Downsampling to 22.05 kHz (Figure 4.12.C) means we will lose even more information, but we are still able to adequately represent the information in the soundtrack. Figure 4.13 shows that the normalised aggregated power envelopes at the three different sampling rates are similar. Using a sampling rate lower than 48 kHz or 44.1 kHz would not lead us to overlook or mis-characterise any key features of the soundtrack of this trailer. Halving the sampling rate from 44.1 kHz to 22.05 kHz reduces the number of short-time spectra in the spectrogram by half but when the envelope is plotted the y-axis of is re-scaled and the resolution of the time axis remains sufficiently high that even though there is some loss of temporal precision relative to the original version.

The normalised aggregated power envelope of the sound track of the trailer for *Insidious: Chapter 3* at three different sampling rates

Figure 4.13: The normalised aggregated power envelope of the sound track of the trailer for Insidious: Chapter 3 at three different sampling rates

The decision about which sampling rate to use involves a trade-off between the amount of information that will be lost relative to the increase in processing speed gained. Working with trailer soundtracks that are only a couple of minutes in duration there is no reason to reduce the sampling rate of the soundtrack because the computational gains achieved are not significant. Analysing the soundtrack of a 120-minute feature will require substantially more computational resources (e.g., memory, processing time, etc.) and downsampling to a lower sampling rate is one strategy for reducing those demands while still allowing us to represent the soundtrack with a sufficient level of quality for analysis.

4.5.3 Normalisation

Some of the R functions employed here have default settings that apply peak normalisation to an audio file. Peak normalisation applies a constant amount of gain to a signal to bring the peak amplitude to a target level, which in the examples above is 0.0 dB. The time contour plot for a soundtrack is calculated as the sum of the energy in each spectra of a spectrogram and this will be identical if peak normalisation is used or not because normalisation will rescale the amplitude without altering the dynamic range of a soundtrack as the same amount of gain is applied to the entire signal. Normalising the soundtrack will therefore have no impact on the outcome of the analysis.

4.6 Summary

Mark Kerins has argued that studies of sound in the cinema must find ways to go beyond a reliance on methods and vocabulary of musicology to establish ‘a collective vocabulary that moves beyond the classical terms of music to encompass the rich variety and texture of sounds used in the cinema and other audio-visual media’ (Kerins, 2008: 11).

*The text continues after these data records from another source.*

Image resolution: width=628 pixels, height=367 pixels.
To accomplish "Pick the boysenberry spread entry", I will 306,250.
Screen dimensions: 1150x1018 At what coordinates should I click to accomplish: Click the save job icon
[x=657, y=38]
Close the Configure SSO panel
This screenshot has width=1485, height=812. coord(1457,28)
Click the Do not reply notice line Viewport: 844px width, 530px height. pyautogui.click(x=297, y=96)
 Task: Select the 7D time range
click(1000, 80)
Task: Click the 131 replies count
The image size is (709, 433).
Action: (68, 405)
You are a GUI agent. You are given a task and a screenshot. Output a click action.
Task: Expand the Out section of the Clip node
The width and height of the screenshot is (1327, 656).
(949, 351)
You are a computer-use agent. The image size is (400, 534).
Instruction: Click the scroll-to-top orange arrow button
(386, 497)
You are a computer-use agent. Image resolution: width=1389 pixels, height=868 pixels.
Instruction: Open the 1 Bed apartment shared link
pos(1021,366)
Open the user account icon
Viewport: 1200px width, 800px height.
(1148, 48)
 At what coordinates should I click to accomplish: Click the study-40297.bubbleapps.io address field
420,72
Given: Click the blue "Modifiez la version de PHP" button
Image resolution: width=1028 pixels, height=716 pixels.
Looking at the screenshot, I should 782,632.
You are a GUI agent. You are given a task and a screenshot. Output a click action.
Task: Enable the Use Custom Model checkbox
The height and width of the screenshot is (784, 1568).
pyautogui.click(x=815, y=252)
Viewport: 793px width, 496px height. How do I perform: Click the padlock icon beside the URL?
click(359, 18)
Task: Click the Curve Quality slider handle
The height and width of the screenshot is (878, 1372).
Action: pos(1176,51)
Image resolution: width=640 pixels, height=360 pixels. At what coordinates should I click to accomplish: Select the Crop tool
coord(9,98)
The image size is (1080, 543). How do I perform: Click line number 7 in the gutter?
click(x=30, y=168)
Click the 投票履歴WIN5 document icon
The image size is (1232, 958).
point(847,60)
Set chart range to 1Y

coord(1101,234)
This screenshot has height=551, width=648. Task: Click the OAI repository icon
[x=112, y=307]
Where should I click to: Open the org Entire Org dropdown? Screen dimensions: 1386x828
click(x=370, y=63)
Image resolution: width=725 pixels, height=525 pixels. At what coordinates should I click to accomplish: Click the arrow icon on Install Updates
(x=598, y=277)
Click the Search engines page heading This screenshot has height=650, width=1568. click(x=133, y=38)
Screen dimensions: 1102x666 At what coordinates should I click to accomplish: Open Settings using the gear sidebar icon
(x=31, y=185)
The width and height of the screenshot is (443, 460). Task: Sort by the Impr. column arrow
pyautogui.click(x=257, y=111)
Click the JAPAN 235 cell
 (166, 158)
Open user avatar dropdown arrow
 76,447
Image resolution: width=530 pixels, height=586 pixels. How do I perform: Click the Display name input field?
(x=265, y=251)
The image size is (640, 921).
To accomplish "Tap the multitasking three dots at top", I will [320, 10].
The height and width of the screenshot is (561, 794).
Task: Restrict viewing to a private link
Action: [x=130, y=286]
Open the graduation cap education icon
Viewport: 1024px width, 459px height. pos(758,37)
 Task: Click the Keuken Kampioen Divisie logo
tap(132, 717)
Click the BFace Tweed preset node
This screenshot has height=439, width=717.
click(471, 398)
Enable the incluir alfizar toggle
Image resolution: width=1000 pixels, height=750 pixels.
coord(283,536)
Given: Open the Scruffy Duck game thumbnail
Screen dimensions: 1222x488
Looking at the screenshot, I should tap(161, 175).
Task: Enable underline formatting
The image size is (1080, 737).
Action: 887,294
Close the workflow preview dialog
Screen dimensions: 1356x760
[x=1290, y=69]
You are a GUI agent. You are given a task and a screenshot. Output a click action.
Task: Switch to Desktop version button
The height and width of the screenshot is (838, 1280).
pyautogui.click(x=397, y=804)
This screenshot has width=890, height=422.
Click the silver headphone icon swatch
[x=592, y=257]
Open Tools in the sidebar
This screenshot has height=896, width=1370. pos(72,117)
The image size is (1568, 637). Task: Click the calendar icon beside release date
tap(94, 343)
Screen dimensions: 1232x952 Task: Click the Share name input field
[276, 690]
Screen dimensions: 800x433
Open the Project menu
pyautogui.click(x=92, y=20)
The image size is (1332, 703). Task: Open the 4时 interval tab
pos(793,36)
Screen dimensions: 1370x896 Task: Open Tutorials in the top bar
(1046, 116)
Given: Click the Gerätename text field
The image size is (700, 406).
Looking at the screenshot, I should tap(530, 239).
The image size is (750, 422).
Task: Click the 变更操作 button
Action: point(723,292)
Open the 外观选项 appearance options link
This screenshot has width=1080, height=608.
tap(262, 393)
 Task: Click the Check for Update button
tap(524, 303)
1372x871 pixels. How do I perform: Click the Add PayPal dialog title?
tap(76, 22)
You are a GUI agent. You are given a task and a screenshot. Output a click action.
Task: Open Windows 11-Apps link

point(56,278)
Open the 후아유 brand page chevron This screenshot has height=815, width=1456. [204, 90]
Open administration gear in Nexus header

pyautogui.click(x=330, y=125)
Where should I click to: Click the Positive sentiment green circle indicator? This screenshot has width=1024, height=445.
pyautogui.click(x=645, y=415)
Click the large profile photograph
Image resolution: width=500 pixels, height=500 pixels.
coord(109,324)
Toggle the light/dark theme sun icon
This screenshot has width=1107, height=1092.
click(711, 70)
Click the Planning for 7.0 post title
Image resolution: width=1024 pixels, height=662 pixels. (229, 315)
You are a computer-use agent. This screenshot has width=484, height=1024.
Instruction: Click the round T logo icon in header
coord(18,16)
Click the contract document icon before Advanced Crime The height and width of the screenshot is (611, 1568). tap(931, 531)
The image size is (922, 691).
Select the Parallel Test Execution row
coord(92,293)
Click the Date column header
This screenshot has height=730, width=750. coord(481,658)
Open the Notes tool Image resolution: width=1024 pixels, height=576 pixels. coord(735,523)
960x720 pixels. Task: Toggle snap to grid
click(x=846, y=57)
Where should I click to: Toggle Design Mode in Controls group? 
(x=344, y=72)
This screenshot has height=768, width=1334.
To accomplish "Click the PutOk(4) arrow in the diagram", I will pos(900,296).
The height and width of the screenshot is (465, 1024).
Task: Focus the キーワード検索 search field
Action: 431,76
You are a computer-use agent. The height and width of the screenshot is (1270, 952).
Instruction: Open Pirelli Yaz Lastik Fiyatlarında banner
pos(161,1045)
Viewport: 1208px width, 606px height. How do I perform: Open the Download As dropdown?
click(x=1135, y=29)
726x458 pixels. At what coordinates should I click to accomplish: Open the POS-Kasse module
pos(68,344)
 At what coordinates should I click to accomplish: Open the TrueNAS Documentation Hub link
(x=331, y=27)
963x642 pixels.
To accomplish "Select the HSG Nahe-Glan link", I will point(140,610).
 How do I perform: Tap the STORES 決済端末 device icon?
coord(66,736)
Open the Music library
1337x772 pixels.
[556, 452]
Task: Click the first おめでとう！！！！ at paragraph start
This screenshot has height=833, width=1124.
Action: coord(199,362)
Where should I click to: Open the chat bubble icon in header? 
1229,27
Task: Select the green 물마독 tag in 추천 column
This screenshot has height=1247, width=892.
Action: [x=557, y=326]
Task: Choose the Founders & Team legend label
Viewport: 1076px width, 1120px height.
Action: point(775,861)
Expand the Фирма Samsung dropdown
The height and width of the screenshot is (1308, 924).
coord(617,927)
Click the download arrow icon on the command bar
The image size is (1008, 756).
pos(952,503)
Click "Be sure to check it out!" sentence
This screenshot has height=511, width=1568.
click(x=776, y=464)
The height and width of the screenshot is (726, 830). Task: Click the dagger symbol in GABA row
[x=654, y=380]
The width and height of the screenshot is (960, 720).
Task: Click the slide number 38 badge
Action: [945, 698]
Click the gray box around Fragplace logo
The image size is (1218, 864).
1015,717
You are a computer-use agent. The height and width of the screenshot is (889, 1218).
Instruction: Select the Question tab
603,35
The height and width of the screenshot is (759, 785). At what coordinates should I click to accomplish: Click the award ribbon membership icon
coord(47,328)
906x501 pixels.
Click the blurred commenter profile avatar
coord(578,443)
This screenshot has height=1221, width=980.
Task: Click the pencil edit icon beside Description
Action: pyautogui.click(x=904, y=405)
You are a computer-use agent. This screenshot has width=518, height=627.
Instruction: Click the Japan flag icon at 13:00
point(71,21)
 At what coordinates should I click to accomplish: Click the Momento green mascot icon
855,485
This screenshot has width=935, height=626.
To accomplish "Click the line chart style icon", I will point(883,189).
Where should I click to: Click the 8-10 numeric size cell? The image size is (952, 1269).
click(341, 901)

The methods demonstrated in this chapter here go some way to addressing Kerins’s call for a vocabulary that allows us to speak about soundtracks in an integrated way, using a graphical approach that adopts methods from bioacoustics. As a vocabulary of film analysis, the graphical methods demonstrated here have descriptive, analytical, and communicative power. The normalised aggregated power envelope makes it easy to visualise the soundtrack of a film, to pick out features of interest, and to share that information. It allows us to achieve an integrated understanding of sound design in the cinema by letting us look at the evolution of the soundtrack in time and to see relationships between audio features at different scales, enabling us to see simultaneously the global structure of a soundtrack and to focus on individual features at a local level. Furthermore, it is a graphical language shared by the sound engineers, mixers, and designers who create film soundtracks: the waveform, Fourier transform, frequency analysers, and spectrogram are features of digital audio workstations that are used in film production. As much audio production now takes place on a computer, it is, to a significant degree, a visual practice and it makes sense for the analysis of film sound to use the same visual vocabulary as those who produce the sounds we analyse.